Starting with the assumption that everyone wants to work in the best workplace culture possible, both perspectives are valid.
Do leaders have a disproportionate influence on workplace culture? Absolutely. Sure, they make the big decisions about policies and systems, but more importantly, they model (or should) the culture they are striving to create. They coach individuals and facilitate team dynamics to align with that ideal workplace culture.
In our experience, there are very few exceptionally good or exceptionally bad ‘employees’. There are just normal people responding to the workplace culture and leadership they are exposed to.
When we refer to ‘employees’ we mean people in the workplace – whether they are front line contributors, middle managers, or senior executives.
Think about yourself. I bet you have been a great ‘employee’ in at least one workplace, an average one somewhere else, and possibly mediocre in another workplace. What was the difference? Not you or your personality, values, or character. I bet it was a lot to do with what it was like to work in that workplace and what your manager was like.

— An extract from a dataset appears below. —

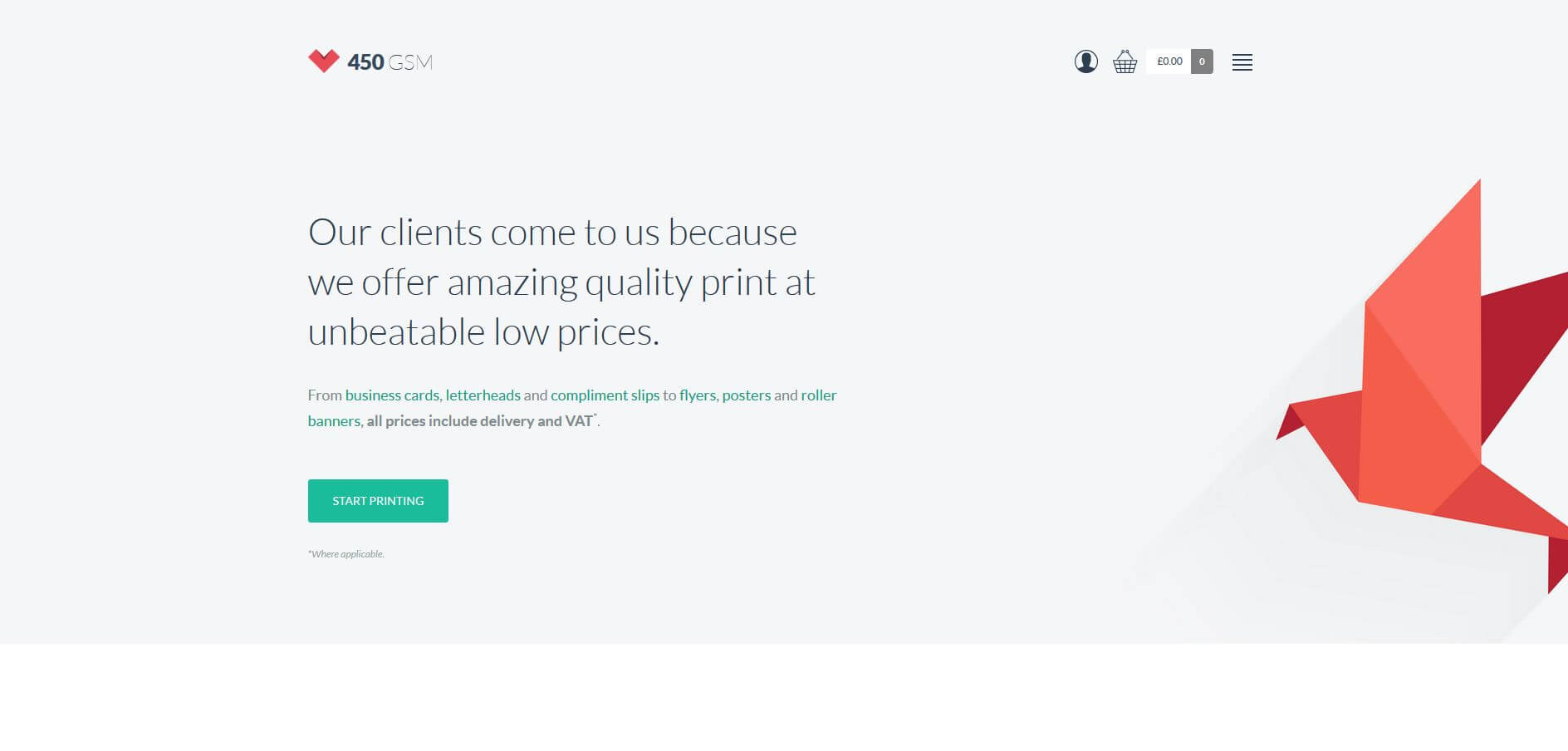Viewport: 1568px width, 751px height.
Task: Click the 'Where applicable' footnote text
Action: point(346,554)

Whatever level it was, most people reading this article tended to reinforce the workplace culture rather than alter it.
So, yes. Leader’s have a disproportionate influence and they need to lead the way in culture change.
But it’s not that simple.
While people respond to the leadership they are exposed to, we all still have a choice as to how we respond. Even if the oil companies aren’t changing their practices, how does it help if we don’t separate our recycling, reduce our waste, etc?
Wouldn’t we better off, even marginally, if we did what we could do?
That’s where the analogy stops being useful. While the oil companies are probably doing very little to reduce their impact on the environment, leadership teams almost always are doing things – even if those things are not having immediate impacts and are not as visible as they could be. Even when some people believe they should be doing different things, more things, quicker things, leaders are actually doing things (which should be obvious when they have contracted us to work on the culture!)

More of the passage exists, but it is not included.